## Exercise brief
Which lines in the material below contain the word "Protectie"? Copy each of them.

━━━━━ Records supplied

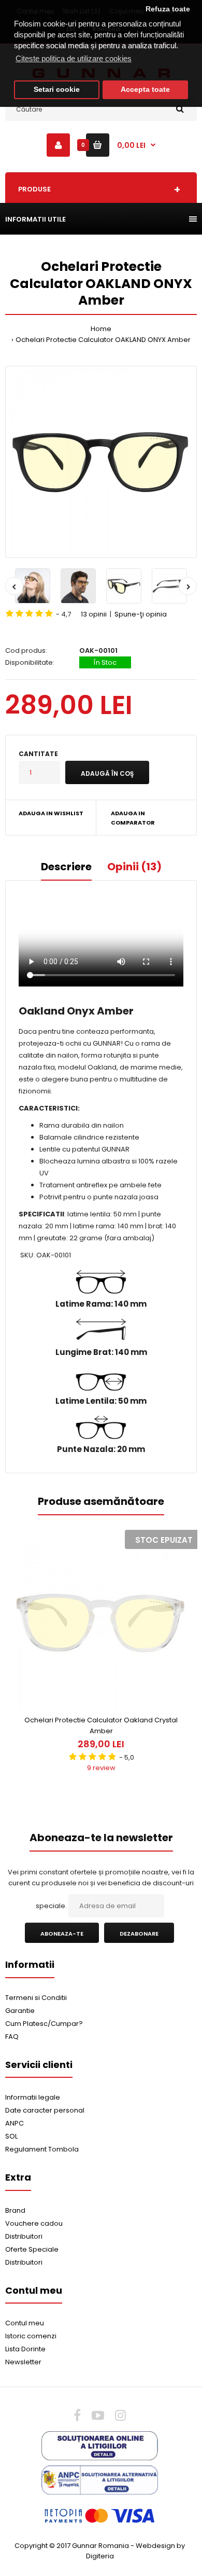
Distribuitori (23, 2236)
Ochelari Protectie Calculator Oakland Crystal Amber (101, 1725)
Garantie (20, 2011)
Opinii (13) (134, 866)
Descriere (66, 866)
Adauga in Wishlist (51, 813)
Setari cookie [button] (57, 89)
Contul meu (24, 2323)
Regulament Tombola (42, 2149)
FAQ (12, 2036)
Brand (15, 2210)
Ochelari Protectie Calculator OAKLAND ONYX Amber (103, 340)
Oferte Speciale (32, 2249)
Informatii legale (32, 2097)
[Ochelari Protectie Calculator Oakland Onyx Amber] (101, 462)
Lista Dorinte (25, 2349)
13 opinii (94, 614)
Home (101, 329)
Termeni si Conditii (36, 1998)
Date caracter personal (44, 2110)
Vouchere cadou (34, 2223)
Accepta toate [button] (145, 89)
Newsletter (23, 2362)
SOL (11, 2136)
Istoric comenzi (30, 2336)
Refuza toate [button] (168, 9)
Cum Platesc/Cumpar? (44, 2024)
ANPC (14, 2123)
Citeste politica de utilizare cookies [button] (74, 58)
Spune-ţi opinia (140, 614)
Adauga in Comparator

━━━━━━━━━━

## Your solution
Ochelari Protectie Calculator Oakland Crystal Amber (101, 1725)
Ochelari Protectie Calculator OAKLAND ONYX Amber (103, 340)
[Ochelari Protectie Calculator Oakland Onyx Amber] (101, 462)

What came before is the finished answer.